A Place Called Home by David Ambroz #bookreview #audiobook

Thank you Hachette Audio, #partner for the ALC of A Place Called Home in exchange for my honest review. 

Publisher: Hachette Audio

Published: September 13, 2022

 

Summary:

There are millions of homeless children in America today and in A Place Called Home, award-winning child welfare advocate David Ambroz writes about growing up homeless in New York for eleven years and his subsequent years in foster care, offering a window into what so many kids living in poverty experience every day.

When David and his siblings should be in elementary school, they are instead walking the streets seeking shelter while their mother is battling mental illness. They rest in train stations, 24-hour diners, anywhere that’s warm and dry; they bathe in public restrooms and steal food to quell their hunger. When David is placed in foster care, at first it feels like salvation but soon proves to be just as unsafe. He’s moved from home to home and, in all but one placement, he’s abused. His burgeoning homosexuality makes him an easy target for other’s cruelty.

David finds hope and opportunities in libraries, schools, and the occasional kind-hearted adult; he harnesses an inner grit to escape the all-too-familiar outcome for a kid like him. Through hard work and unwavering resolve, he is able to get a scholarship to Vassar College, his first significant step out of poverty. He later graduates from UCLA Law with a vision of using his degree to change the laws that affect children in poverty.

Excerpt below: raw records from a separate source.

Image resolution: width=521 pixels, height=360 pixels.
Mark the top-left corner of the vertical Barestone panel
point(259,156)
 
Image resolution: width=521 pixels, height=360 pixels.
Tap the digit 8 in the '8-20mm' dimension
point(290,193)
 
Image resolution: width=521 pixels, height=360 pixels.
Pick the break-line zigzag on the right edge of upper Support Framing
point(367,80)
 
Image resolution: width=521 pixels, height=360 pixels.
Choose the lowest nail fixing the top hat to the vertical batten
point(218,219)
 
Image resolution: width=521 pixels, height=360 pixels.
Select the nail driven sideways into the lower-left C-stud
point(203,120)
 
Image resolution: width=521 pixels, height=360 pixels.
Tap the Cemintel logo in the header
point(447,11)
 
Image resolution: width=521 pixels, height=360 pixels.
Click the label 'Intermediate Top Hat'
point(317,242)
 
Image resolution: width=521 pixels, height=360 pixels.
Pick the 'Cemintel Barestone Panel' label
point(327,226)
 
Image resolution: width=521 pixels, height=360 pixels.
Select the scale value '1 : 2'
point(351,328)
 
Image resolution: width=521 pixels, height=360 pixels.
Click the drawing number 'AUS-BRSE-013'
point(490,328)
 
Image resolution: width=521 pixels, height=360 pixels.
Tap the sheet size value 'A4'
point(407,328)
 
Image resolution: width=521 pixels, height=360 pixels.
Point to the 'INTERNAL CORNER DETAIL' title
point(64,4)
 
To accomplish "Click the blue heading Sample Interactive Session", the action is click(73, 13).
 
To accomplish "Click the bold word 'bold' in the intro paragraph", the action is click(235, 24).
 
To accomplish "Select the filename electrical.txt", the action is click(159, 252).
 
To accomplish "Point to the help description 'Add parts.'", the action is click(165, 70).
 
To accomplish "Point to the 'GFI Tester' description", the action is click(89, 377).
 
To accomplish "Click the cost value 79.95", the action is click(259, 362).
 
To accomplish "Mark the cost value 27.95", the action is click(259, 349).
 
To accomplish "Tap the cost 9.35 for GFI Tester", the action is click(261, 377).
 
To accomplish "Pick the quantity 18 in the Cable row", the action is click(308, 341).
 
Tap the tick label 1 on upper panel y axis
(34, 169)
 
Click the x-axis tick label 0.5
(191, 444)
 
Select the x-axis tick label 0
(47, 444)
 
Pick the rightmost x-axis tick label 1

Told with lyricism and sparkling with warmth, A Place Called Home depicts childhood poverty and homelessness as it is experienced by so many young people who have been systematically overlooked and unprotected.  It’s at once a gripping personal account of deprivation—how one boy survived it, and ultimately thrived—and a resounding call for readers to move from empathy to action.

 

My thoughts:

This was the February bookclub pick for #ZibbysVirtualBookclub and even though I had to miss the meeting at the last minute, I’m glad I had the opportunity to read this book as it really was quite an extraordinary memoir. It actually reminded me quite a bit of another memoir I read, for another bookclub a few years back, Etched in Sand by Regina Calcaterra, which is also about growing up living in and out of foster care and how she overcame that and ultimately thrived, too.

This book is not an easy read. It’s heartbreaking and takes you on an emotional journey that will break you…but it’s a journey I’m so glad I took. This is why I love reading memoirs – to walk in someone else’s shoes and know that hard times doesn’t always mean the end. While this story was ever so bleak at times, I loved how David was able to turn things around and then become an advocate for those that find themselves where he had been.

My takeaway is that David shares this book as a way of looking towards reforming the system and not looking to blame the system. It’s broken, we all know that. But as someone who has gone through it, this offers such a unique prospective. He’s now doing something about it. I highly recommend picking this one up…as hard as it was at times, I know I won’t be forgetting it anytime soon.

 

Audio thoughts:

I love listening to memoirs, especially when the author narrates their own story. David was able to tell this story the way he wanted, putting emphasis on what he wanted emphasized. I think it just hits home a little harder when he gets emotional as he tells his own story.